En su guía del siglo XII, 'De
Institutione Inclusarum', Aelred de Rievaulx describe dos razones principales para elegir esta
forma de vida: en primer lugar, para evitar los peligros espirituales del mundo
exterior, y en segundo lugar, para 'suspirar y sollozar más libremente después
la muerte de Jesús’”.
Aunque comparte
muy ppoco sobre su experiencia con el encierro, Juliana de Norwich revela algo
muy distinto a la devoción ciega que acunaba a estar figuras. En su texto
afirma que “este lugar
es prisión, esta vida es penitencia”, aunque no puede decirse con toda certeza, en palabras de Alexandra
Barratt en su obra ‘Women's Writing in Middle English’, que esta monja se refería a su vida
terrenal en general o a las circunstancias específicas de esta en el interior
de su celda.
El relato de
Margery Kempe, por su parte, muestra que las reclusas recibían visitas
frecuentes, pero en realidad esto iba en contra de los ideales del propio
estilo de vida que seguían. Entonces, la iglesia decidió limitar los
encuentros. Escrito en el siglo XIII, el ‘Ancrene Wisse’ o ‘Ancrene Riwle’,
en inglés moderno ‘Guide for Anchoresses’ (manual para religiosas) les
recordaba que no debían pasar
mucho rato con personas del exterior, mucho menos comer con ellas: “Esto es mostrar demasiada entrega a la
socialización, y va en contra de la naturaleza de cualquier forma de vida
religiosa y, sobre todo, de una anacoreta que está completamente muerta para el
mundo. A menudo se ha oído hablar de los muertos hablando con los vivos, pero
nunca se les ha visto comer con ellos”.
Mascotas sí,
personas no
No obstante, otra
regla recogida por este texto
permitía tener un gato, pero advertía que no se podía tener otros
animales como una vaca,
muchos menos comerciar con ella. Como sostiene la escritora e investigadora
Robyn Cadwallader, autora de ‘The Anchoress’, el hecho de que las reglas
desaconsejaran tales cosas sugiere que ocurrieron con la frecuencia suficiente
como para ser motivo de preocupación para los superiores eclesiásticos.
Por otro lado,
hubo anacoretas que directamente fueron amuralladas vivas al principio. El acto de taparse simbolizaba su muerte para
el mundo. La Iglesia no estaba en contra de estas prácticas, de hecho las supervisaban
con lupa. Debido a que se entendía que las personas ermitañas eran personas desviadas
de la lógica social de la época, herejes y peligrosas para la moral, la iglesia se aseguró de que el aislamiento esta
vez sería bajo absoluta vigilancia de toda la sociedad.
Pese a todo ello,
las emparedadas eran muy apreciadas dentro y fuera de la institución. Su carácter cercano a la idea de santidad, su sabiduría y
sus poderes curativos las
mantenían respetadas en aquel abandono.
Según recoge
Carneiro, abundan las referencias de estas mujeres por toda la Península. La celda de las emparedadas o muradas de Astorga es una
verdadera reliquia, la única en España
que se conserva original, de este radical modus vivendi. Además de Astorga la
tradición se recuerda con fuerza en Madrid, Roncesvalles, Burgos, Sevilla, Artajona,
Jaén o Valencia. Con todo, como se ha comentado, se extendía por toda España y el
cristianismo.
Tras un estudio, el
investigador Francisco Justo Pérez de Urbel llegó a la conclusión de que “el
emparedamiento parece haber sido una penitencia favorita de las mujeres”.

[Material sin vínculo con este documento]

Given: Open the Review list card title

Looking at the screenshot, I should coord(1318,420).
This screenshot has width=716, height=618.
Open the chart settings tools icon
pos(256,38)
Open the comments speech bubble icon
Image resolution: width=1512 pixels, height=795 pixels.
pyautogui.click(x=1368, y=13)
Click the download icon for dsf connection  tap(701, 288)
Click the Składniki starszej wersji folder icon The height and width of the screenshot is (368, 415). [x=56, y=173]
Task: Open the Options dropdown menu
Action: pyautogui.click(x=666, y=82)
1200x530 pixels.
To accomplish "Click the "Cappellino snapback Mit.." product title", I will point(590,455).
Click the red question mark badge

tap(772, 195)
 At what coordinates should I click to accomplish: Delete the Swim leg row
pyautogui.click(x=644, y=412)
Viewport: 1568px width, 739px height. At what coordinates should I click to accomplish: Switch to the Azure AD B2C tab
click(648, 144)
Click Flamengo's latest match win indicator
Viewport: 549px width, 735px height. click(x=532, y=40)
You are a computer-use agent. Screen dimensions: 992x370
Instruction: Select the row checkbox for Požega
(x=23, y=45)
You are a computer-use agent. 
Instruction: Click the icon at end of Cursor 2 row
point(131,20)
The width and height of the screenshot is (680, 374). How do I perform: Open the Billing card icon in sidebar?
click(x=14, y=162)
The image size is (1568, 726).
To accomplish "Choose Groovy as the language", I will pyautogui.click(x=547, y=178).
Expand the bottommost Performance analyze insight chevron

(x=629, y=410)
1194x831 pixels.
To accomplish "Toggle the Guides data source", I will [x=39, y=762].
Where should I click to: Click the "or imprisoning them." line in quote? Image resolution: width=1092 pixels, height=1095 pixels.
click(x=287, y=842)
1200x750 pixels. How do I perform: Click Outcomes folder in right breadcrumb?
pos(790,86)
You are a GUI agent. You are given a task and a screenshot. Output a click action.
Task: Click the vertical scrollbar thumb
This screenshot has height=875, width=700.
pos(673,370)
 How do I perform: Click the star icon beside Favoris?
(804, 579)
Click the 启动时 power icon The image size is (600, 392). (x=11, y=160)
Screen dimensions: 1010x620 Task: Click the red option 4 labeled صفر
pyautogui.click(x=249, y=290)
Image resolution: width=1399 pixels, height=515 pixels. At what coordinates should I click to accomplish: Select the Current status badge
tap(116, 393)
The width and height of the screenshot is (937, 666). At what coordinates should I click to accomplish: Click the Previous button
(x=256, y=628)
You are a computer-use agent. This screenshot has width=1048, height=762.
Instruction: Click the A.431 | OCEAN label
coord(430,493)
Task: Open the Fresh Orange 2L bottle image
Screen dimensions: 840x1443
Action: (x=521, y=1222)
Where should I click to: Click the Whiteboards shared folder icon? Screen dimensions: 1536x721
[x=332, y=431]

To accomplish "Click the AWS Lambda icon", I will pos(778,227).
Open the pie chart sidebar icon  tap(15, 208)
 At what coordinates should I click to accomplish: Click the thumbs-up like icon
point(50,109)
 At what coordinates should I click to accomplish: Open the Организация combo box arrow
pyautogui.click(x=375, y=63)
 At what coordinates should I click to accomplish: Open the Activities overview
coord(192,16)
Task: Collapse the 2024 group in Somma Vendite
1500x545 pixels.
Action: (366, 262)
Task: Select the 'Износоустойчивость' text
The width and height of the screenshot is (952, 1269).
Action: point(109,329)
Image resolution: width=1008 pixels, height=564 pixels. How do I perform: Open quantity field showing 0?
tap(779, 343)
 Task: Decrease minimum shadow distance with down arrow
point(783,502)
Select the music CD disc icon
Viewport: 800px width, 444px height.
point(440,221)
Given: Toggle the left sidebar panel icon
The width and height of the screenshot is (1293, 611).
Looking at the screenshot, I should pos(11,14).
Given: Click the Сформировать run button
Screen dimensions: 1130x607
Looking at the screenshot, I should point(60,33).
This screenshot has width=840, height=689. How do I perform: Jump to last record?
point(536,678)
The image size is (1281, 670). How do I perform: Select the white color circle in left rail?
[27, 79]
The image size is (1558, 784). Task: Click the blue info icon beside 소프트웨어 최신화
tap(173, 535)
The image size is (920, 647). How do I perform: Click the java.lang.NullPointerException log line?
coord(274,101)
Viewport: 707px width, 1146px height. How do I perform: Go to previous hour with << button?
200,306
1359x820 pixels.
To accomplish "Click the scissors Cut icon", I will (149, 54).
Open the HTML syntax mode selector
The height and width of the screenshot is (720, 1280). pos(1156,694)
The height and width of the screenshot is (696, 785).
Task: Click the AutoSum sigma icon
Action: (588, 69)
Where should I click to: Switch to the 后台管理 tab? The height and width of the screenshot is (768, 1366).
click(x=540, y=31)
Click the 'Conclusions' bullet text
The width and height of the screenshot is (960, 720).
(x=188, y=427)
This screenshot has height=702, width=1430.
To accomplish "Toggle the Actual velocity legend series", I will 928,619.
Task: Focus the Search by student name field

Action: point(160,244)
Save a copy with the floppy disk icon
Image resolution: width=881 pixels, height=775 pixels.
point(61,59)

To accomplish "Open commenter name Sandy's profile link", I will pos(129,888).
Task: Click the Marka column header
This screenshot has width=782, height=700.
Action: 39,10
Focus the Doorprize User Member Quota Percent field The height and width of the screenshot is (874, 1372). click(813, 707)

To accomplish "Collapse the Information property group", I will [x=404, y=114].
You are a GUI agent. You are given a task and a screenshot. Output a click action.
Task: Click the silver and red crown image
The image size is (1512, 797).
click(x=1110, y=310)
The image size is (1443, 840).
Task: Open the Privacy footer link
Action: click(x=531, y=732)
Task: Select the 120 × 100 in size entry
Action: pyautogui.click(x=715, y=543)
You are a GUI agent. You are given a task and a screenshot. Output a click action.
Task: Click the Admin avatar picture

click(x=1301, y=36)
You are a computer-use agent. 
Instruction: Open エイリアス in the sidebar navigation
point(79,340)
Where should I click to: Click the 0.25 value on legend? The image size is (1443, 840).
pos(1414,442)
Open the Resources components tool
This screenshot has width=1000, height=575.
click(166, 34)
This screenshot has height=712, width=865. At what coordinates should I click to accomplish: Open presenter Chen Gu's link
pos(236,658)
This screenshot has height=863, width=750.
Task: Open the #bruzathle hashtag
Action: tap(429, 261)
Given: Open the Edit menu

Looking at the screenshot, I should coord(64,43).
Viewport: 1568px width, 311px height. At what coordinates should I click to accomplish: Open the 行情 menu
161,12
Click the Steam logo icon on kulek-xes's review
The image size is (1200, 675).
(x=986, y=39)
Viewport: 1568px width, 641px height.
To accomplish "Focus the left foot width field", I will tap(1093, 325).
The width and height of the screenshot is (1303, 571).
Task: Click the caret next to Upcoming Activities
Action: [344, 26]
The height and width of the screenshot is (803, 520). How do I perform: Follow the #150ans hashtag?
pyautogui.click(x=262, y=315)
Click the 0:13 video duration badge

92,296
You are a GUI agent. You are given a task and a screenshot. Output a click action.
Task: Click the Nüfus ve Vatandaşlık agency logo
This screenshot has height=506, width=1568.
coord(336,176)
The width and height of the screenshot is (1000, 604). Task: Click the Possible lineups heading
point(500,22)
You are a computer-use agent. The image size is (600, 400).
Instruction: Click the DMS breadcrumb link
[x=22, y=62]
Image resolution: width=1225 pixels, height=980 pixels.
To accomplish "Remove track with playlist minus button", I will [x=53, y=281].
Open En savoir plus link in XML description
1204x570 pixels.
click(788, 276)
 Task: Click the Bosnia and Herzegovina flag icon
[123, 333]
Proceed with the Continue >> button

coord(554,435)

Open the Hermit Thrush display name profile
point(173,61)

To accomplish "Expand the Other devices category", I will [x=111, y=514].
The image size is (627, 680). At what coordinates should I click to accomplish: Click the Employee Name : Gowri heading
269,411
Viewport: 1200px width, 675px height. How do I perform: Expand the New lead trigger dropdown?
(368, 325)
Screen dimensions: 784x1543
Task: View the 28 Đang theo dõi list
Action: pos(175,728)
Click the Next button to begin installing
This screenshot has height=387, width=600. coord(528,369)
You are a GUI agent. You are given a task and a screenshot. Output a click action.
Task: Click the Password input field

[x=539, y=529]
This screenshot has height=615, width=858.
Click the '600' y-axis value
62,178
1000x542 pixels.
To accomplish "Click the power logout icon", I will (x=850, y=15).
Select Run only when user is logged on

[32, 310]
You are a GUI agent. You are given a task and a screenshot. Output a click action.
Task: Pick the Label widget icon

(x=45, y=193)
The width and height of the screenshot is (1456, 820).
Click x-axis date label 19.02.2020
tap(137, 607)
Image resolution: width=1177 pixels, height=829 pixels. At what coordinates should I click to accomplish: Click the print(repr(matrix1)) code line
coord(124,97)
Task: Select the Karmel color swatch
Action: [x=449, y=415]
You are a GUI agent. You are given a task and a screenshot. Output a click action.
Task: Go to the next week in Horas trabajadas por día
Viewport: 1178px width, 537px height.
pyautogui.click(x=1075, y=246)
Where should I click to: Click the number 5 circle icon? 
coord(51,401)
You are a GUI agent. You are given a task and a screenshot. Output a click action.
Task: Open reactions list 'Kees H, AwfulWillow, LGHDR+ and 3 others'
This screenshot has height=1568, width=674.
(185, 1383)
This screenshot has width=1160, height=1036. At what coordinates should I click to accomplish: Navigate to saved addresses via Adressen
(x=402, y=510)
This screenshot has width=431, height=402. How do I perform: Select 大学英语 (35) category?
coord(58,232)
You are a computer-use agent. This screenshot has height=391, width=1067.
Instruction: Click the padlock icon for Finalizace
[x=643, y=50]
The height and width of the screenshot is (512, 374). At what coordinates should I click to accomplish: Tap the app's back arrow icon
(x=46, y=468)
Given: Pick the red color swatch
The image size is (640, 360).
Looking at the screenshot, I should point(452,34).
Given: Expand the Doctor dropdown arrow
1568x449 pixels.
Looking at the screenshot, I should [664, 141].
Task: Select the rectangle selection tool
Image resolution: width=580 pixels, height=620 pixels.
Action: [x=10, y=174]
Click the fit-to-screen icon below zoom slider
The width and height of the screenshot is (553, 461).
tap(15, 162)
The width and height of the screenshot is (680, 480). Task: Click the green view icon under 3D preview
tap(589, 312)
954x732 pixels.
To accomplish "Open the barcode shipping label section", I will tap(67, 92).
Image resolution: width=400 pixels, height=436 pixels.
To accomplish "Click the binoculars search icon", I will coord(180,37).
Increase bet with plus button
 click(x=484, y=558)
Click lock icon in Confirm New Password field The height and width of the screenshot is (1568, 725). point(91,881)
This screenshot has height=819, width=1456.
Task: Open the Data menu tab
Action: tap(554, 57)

Entiendo, dice Carneiro, que este favoritismo no ha de interpretarse como un
fenómeno extraño ya que el aislamiento y la reclusión se estimaban
convenientes para la naturaleza femenina. Sin restar
mérito a un tipo de penitencia tan rigurosa, sostiene, diríase que en las
emparedadas subyace el sometimiento al beneplácito social.